■ INFORMATION SUPPLIED ■
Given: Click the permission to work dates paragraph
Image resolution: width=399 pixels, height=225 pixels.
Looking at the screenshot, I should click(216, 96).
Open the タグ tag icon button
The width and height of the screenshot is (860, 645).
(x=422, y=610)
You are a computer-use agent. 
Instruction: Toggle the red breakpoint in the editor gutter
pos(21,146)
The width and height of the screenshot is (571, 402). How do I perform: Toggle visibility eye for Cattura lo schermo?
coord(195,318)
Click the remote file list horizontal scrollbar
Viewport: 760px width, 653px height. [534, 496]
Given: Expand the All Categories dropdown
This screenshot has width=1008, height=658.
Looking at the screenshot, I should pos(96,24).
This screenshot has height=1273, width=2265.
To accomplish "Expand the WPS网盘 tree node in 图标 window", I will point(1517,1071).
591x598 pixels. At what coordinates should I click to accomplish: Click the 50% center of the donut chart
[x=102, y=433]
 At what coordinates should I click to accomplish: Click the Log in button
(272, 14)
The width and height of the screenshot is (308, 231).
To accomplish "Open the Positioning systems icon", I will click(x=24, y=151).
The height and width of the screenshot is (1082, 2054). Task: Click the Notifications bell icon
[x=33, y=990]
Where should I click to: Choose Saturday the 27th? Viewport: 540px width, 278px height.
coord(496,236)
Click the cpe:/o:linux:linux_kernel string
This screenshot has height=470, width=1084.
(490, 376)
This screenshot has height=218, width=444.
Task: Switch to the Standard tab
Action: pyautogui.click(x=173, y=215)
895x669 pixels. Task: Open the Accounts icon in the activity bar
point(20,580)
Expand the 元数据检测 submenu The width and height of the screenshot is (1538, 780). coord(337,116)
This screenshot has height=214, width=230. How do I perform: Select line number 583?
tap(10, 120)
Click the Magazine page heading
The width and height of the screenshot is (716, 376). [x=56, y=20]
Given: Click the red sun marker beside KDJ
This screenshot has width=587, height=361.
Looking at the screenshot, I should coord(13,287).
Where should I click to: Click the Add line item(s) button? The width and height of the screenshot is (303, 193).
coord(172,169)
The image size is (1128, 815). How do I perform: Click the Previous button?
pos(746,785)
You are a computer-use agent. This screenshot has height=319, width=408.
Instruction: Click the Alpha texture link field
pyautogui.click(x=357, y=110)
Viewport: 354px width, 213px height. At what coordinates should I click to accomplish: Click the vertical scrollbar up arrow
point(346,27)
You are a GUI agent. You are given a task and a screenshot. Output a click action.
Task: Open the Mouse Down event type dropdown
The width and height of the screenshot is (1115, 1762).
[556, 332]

■ TO BE DONE ■
Rewrite everything from the first of these lines down to the line containing "Viewport: 760px width, 653px", replacing "breakpoint" with "bookmark" and leaving all else unchanged.

■ COMPLETE ANSWER ■
Given: Click the permission to work dates paragraph
Image resolution: width=399 pixels, height=225 pixels.
Looking at the screenshot, I should click(216, 96).
Open the タグ tag icon button
The width and height of the screenshot is (860, 645).
(x=422, y=610)
You are a computer-use agent. 
Instruction: Toggle the red bookmark in the editor gutter
pos(21,146)
The width and height of the screenshot is (571, 402). How do I perform: Toggle visibility eye for Cattura lo schermo?
coord(195,318)
Click the remote file list horizontal scrollbar
Viewport: 760px width, 653px height. [534, 496]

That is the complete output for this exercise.